ひょっとするとアヤシイ人かもしれないという私の気持ちが通じたのであろう、「怪しいものではありません」と言うメールが来た。
私のことは、エレキギターを聞くのが好きな同年輩の人を探していて、インターネットで検索して見つけたそうだ。

「四十年前、『勝ち抜きエレキ合戦』に出るためにバンドを組んだが、ちょっと練習しただけであっけなく解散しました」

私好みの話だ!
詳しく教えてもらった。

Kさんは、中学卒業後、従業員二千人くらいの会社に就職した。「勝ち抜きエレキ合戦」を知り、会社の仲間と出場しようと言う話になった。その会社には、いろんなクラブがあった。ハワイアンバンドもあったので、その先輩に相談したところ、なんと、会社がエレキギターやアンプやドラムセットなどを買ってくれた。

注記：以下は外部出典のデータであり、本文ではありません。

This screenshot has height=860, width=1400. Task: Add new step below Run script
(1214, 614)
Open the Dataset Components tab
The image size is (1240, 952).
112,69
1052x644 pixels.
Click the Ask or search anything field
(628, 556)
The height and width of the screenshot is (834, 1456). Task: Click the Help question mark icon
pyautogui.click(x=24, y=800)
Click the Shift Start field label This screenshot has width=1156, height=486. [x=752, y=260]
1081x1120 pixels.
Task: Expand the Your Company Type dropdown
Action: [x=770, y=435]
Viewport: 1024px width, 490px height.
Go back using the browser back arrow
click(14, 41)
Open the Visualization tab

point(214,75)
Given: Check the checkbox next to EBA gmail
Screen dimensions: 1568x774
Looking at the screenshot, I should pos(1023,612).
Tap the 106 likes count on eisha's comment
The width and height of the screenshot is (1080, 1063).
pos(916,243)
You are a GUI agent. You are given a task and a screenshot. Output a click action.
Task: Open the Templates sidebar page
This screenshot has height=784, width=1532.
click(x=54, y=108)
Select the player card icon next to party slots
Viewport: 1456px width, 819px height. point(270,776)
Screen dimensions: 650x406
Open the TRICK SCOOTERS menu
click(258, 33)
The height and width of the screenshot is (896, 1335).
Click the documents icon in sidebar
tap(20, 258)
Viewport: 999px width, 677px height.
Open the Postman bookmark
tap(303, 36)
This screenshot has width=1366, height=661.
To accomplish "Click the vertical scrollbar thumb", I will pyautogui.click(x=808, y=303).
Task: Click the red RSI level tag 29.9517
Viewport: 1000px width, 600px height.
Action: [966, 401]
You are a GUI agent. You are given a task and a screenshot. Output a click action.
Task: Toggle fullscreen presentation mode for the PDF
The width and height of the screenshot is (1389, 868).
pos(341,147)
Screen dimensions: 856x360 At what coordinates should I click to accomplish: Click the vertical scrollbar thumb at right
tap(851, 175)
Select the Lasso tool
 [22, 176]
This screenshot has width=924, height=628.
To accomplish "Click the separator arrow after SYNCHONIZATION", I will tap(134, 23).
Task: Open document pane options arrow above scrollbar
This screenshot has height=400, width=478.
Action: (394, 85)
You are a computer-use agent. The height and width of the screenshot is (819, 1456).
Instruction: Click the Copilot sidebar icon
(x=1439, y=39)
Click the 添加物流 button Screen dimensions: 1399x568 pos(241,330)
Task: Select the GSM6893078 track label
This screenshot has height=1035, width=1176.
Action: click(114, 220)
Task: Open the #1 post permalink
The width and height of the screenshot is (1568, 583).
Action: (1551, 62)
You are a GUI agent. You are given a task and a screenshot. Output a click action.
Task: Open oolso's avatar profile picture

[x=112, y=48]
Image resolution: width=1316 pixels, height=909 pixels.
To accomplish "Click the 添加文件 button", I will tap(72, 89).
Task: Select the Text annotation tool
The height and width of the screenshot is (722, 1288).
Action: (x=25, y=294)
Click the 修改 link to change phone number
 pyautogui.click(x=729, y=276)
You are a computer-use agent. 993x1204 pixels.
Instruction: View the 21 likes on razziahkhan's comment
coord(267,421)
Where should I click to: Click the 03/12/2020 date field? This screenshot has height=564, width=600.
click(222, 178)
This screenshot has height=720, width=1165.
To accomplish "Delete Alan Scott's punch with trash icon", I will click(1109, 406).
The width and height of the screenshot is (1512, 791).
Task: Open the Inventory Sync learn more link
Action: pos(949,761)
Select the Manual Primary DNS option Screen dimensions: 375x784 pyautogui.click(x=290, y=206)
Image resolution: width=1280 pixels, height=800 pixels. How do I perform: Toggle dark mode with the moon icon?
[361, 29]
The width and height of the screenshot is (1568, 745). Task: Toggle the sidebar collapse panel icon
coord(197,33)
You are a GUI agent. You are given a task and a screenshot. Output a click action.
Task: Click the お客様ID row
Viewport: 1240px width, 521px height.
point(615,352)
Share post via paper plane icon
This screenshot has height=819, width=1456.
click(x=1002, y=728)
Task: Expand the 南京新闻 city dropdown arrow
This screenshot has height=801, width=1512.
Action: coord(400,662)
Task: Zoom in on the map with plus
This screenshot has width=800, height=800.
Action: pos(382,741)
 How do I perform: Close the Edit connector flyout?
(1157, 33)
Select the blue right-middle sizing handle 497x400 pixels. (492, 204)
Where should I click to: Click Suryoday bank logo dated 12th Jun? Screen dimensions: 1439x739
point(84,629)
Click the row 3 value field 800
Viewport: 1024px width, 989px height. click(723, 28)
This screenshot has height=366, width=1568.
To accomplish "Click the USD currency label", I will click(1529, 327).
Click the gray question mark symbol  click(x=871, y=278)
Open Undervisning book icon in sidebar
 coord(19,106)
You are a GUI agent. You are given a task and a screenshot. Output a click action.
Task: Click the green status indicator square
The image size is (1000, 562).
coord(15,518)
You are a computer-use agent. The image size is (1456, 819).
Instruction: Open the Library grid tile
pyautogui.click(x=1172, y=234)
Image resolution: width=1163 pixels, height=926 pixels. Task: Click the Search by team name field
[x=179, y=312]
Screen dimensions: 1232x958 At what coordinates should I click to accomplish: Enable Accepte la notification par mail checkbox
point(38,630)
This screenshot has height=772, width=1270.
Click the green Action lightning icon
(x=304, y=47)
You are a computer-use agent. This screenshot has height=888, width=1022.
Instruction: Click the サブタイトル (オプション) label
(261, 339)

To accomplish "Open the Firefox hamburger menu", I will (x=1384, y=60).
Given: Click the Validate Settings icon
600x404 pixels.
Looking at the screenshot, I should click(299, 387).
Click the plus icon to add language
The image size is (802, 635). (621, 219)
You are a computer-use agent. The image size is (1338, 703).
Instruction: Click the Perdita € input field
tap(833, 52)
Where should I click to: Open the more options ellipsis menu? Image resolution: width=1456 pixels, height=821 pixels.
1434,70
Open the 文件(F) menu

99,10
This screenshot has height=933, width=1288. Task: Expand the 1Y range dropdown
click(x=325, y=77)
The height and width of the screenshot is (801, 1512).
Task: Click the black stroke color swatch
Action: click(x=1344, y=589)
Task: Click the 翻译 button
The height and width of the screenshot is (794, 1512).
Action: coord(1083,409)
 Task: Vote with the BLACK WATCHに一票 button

ところが、音楽的素養のあるメンバーがいないので、ろくに練習もできず、二、三ヶ月であっけなく解散してしまった。
ある日、四人は会社の役員室に呼び出された。

「解散とはどういうことだ!役員会議では、エレキなんか不良のやることだ、金を出すなどとんでもないと言う意見がほとんどだったのだ。それをワシが、エレキ合戦に出れば会社の名前も出ます、若者に理解のある会社と言うことで人材も集まります、と押し切ったのだ。社長の鶴の一声で予算がついたのだぞ。それをやめましただと!そんなことが通ると思っているのか!出ろ!石にかじりついても『勝ち抜きエレキ合戦』に出ろ!出られないなら機材を買い取って即刻会社を辞めろ!」

さあ、大変なことになってしまった。
中学を出たばかりの少年たちは途方にくれた。何しろ給料が七千円、ドラムセットだけでも五万円だ。

パニック状態のメンバーに、数日後お許しが出たそうだ。